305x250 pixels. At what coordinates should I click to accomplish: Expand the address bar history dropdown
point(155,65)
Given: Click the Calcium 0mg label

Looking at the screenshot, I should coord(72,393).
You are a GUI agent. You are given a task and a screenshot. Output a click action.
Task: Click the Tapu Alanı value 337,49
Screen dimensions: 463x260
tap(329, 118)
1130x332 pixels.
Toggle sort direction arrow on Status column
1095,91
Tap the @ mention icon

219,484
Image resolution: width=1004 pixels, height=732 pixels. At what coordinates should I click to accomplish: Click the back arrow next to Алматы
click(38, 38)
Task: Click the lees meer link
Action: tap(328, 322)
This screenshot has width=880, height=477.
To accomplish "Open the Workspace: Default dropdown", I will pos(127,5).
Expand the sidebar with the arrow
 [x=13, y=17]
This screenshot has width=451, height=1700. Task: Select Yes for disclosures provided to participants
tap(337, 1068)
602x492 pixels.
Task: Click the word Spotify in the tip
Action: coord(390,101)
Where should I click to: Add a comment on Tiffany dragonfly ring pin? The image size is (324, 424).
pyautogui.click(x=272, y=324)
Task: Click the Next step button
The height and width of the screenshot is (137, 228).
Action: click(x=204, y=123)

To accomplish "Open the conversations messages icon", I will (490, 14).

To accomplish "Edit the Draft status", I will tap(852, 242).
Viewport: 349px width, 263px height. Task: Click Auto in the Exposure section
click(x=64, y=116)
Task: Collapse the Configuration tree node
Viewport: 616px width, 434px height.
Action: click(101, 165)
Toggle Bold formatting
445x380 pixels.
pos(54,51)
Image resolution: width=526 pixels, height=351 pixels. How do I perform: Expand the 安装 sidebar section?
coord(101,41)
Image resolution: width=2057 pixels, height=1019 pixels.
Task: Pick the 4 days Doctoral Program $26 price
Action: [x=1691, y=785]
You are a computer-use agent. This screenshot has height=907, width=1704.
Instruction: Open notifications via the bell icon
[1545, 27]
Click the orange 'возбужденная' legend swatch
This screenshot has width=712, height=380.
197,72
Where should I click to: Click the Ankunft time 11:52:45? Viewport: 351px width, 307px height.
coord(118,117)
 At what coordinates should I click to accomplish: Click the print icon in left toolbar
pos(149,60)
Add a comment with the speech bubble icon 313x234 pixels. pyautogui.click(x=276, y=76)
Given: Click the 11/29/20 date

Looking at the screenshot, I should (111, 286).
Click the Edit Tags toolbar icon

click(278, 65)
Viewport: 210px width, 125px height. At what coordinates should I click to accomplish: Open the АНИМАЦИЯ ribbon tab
#####
> _EXERCISE AIM_: Every line that contains "will" should be copied out of the data.

> _ANSWER TO THIS TASK_:
To accomplish "Open the Workspace: Default dropdown", I will pos(127,5).
To accomplish "Open the conversations messages icon", I will (490, 14).
To accomplish "Edit the Draft status", I will tap(852, 242).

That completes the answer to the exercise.